Yeah… one of those mothers where the child does not see the glow of her eyes.
So, anyway. The reason for today's post. Right. Lord help me.
So we have started the wedding preparations and Daphne wants to help. Like, change the flowers, Change the colours. Change the menu. Change the venue. Change the guest list. You get the gist. She wants me to cut half my guests down as it is too expensive, while she wants to add her bloody book Club. Her Book Club. Seriously.
Note… yes I am fully aware that my beloved IS a Mama's boy.
Jack doesn't seem to hear me, so lost in his own preparations with his idiot friend John… that is another story guys… and I am left to deal with this mad cow woman. Any advice on how to get through this would be appreciated.
Well, today is my birthday and for said birthday Jack arranged to fly us to Paris for a romantic meal. It would have been especially romantic as this is how he proposed to me two months ago. At the Paris apartment.
Well, we arrived and who is stood there but…. Yeah. Mama dearest. With that huge shit eating grin that tells the entire world she knows what a cock-block she is. She made out she didn't know he would be there and I now know she has keys to another of his places. This prompts me to blurt out "Do you have keys to ALL his places?"
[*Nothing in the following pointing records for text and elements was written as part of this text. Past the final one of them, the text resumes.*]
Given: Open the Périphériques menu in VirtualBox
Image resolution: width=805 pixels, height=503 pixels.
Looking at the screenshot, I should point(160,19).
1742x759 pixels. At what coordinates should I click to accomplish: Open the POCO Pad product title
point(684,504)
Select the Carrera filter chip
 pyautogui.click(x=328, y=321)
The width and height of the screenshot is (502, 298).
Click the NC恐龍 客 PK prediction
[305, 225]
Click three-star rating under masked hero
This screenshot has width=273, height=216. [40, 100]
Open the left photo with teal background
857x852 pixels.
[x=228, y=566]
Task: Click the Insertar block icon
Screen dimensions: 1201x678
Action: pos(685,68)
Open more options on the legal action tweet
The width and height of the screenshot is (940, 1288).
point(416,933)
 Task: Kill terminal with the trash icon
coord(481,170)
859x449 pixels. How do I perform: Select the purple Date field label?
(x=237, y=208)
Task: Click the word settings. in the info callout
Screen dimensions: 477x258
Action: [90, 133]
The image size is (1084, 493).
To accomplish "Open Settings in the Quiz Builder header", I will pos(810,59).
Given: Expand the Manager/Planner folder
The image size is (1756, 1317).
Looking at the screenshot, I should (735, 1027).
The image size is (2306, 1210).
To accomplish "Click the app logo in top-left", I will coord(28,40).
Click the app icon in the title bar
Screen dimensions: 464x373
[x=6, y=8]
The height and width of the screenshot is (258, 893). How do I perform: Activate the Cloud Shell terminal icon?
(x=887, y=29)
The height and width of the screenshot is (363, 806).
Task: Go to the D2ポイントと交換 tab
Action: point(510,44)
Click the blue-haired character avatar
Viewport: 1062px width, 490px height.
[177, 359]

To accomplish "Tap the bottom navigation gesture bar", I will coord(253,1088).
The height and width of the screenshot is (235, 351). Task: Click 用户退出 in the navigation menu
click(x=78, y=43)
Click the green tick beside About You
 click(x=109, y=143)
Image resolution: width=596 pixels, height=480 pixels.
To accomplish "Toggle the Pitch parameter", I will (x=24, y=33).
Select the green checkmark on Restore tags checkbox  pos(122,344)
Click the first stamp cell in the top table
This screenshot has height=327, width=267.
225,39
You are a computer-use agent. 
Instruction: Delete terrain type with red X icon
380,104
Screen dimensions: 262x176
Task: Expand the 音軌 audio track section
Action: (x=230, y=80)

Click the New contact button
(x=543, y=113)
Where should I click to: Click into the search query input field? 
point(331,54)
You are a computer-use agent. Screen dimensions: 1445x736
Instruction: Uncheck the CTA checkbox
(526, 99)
"Of course, silly boy" she laughs at me in such a Marilyn Monroe way, if Marilyn was old, wrinkly and wearing a terrible wig.
Cue an evening where Jack and her enjoy the food, the wine, the conversation and Muggins here sits to one side with nothing to do in the romantic to spot of our lust.
In the end I went to bed and left them to it, wondering if my book… no. Seems she had 'cleaned up' before we got there and all my things were mysteriously gone. I went to the kitchen and found the book I had left by the bed, my bits of tat from the bedside table and even the fucking photo in a frame of my sister and her kids in there… covered with stuff from the fridge scrapped on top.
The only things I could salvage was my reading glasses still in their case, the frame for the photo which was now soggy, and the trinket box she had not bothered to look inside. Whew. I had my cufflinks in there that Jack got me on our first real date.
So.
As I lay here in the dark listening to my beloved and his Cow Mother… henceforth called COW in the other room I ask you, my fellow readers… would I be a complete AH if I left in the morning and got a ticket home by myself?